By October 22, Resolution 338 had been introduced and adopted, calling for a ceasefire within 12 hours. When peace did not follow, Resolution 339 the following day urged it, and when fighting continued, Resolution 340 adopted on October 25 finally succeeded.
In the final days of the conflict, as the Egyptian Third Army neared annihilation and Israeli forces were situated just dozens of kilometers from both Cairo and Damascus, the danger of a Soviet intervention against the Israelis became so acute that avoiding it became Tel Aviv’s - and Washington’s - single greatest priority. The documents show the Americans felt it was inevitable that if the Soviet intervened, so must they.
The first page of a message sent to Israeli Foreign Minister Abba Eban by Prime Minister Golda Meir on October 18, 1973, urging that UNSC Resolution 242 be kept out of any ceasefire resolution the UNSC might issue in the coming days.
Avoidable Conflict?
The war was Israel’s costliest in terms of lives, with 2,656 killed, 7,251 wounded and 294 captured.
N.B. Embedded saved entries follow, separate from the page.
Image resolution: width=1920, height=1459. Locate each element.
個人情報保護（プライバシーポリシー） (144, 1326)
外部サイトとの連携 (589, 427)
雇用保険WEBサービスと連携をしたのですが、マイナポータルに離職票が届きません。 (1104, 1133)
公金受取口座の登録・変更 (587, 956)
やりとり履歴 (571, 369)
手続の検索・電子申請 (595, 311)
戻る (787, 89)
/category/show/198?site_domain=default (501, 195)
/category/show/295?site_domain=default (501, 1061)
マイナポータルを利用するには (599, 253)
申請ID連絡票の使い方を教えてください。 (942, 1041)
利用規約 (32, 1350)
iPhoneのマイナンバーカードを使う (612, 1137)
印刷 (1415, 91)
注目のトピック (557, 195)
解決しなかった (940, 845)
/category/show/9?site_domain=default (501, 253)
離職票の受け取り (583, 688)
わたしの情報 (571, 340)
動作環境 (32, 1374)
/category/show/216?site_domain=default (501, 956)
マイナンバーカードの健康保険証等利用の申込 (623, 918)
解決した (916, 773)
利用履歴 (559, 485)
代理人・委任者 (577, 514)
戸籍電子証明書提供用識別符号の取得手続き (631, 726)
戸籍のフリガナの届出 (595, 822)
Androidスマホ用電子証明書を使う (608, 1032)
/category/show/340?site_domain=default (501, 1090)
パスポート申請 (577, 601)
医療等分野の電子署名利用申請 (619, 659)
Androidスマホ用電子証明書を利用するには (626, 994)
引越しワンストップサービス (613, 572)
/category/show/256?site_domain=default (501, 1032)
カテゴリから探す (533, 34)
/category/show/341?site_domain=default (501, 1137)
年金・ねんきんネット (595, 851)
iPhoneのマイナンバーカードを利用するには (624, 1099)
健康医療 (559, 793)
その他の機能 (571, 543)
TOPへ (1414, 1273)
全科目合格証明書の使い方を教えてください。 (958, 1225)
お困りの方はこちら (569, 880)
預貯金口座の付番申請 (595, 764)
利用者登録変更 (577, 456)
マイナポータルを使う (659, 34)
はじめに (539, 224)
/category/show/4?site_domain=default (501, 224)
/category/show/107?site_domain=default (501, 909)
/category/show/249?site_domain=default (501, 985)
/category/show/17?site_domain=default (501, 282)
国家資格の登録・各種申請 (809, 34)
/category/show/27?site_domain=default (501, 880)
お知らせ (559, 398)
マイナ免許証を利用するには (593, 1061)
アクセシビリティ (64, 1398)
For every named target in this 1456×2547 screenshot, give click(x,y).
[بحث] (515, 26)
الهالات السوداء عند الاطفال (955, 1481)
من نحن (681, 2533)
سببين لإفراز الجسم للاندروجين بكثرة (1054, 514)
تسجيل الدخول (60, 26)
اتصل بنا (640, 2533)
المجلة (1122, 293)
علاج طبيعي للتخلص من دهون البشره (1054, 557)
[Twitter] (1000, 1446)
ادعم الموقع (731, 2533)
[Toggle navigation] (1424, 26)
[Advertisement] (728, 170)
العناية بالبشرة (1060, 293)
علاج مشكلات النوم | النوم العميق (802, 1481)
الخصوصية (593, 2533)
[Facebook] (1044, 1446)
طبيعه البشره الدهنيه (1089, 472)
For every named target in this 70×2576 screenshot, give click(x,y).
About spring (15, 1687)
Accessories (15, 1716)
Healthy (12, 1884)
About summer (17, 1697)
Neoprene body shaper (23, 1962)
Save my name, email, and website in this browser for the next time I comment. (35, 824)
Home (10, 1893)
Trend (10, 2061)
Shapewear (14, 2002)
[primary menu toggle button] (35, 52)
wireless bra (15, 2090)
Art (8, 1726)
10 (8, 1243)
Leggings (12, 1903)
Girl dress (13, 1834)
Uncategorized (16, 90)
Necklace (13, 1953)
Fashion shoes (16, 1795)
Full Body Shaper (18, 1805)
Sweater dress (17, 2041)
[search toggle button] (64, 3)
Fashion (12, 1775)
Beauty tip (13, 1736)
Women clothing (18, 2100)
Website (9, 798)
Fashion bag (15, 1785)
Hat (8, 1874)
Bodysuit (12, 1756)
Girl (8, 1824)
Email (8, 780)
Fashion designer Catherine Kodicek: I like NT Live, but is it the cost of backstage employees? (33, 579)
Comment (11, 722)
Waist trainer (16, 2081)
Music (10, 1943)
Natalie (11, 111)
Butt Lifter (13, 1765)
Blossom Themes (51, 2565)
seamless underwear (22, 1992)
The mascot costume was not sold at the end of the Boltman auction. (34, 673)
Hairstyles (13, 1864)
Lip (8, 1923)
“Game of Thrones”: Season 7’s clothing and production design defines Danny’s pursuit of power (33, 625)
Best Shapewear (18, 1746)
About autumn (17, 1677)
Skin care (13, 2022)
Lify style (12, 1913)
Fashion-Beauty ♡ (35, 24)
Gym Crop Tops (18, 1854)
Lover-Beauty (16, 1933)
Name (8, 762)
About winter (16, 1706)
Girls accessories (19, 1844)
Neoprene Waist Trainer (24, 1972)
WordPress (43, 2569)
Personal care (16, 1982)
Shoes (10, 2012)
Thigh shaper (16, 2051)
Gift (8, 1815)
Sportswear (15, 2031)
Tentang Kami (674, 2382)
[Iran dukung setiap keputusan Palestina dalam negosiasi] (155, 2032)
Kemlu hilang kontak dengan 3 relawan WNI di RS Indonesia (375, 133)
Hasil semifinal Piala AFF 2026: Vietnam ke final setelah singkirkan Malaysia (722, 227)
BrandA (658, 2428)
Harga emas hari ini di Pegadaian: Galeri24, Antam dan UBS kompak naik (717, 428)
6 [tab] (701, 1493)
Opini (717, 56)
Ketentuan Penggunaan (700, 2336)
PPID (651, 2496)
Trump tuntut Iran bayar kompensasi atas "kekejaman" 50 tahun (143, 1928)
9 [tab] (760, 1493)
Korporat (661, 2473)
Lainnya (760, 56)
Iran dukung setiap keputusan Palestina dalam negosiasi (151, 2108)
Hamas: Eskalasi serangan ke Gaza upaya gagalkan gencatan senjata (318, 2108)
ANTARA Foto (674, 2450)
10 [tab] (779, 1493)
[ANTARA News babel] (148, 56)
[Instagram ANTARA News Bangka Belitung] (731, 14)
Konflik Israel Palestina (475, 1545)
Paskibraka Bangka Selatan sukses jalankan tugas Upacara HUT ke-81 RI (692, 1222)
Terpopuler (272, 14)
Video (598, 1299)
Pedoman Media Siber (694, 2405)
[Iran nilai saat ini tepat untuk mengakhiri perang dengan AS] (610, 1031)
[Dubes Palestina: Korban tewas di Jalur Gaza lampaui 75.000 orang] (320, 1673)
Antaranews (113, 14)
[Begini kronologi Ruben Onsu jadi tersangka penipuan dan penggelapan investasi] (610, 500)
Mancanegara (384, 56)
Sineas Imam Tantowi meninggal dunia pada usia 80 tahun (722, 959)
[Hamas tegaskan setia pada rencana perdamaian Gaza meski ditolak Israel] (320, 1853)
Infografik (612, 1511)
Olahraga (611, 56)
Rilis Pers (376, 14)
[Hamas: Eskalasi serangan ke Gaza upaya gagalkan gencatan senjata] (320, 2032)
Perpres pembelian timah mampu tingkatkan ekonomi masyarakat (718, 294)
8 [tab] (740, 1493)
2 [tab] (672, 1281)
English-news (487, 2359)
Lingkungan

On a visit to Washington days after the ceasefire, Meir compared the scale of loss to the US war in Vietnam, which had ended just months earlier.
"The people of Israel are characterized by two things - unmatched bravery and a complete inability to deal with a high number of casualties,” she said. "We are one big family, and every day will lose a close one and I see people's nerves being on edge."
A bitter note was struck during one of the final documents, when Meir realized that what the Egyptians had suggested - a withdrawal from the Sinai in exchange for a ceasefire - was what they were willing to accept. “We could have achieved that without a war,” she quipped.
Despite being invaded by the Israelis, the war helped salvage Egyptian President Anwar Sadat’s presidency, as it was seen as a successful revenge for the humiliation they had suffered in 1967. By 1978, Sadat had secured the return of the Sinai Peninsula and negotiated a permanent peace treaty with Israel. However, his abandoning of the Arab promise not to negotiate with the Israelis was a major factor in his assassination three years later by a member of Egyptian Islamic Jihad at a parade celebrating the October 6 military success.
In Syria, Israel retained control of the Golan Heights, which it recaptured before the war was over and continues to control to the present day. No peace treaty has ever been agreed to by the Israelis and Syrians.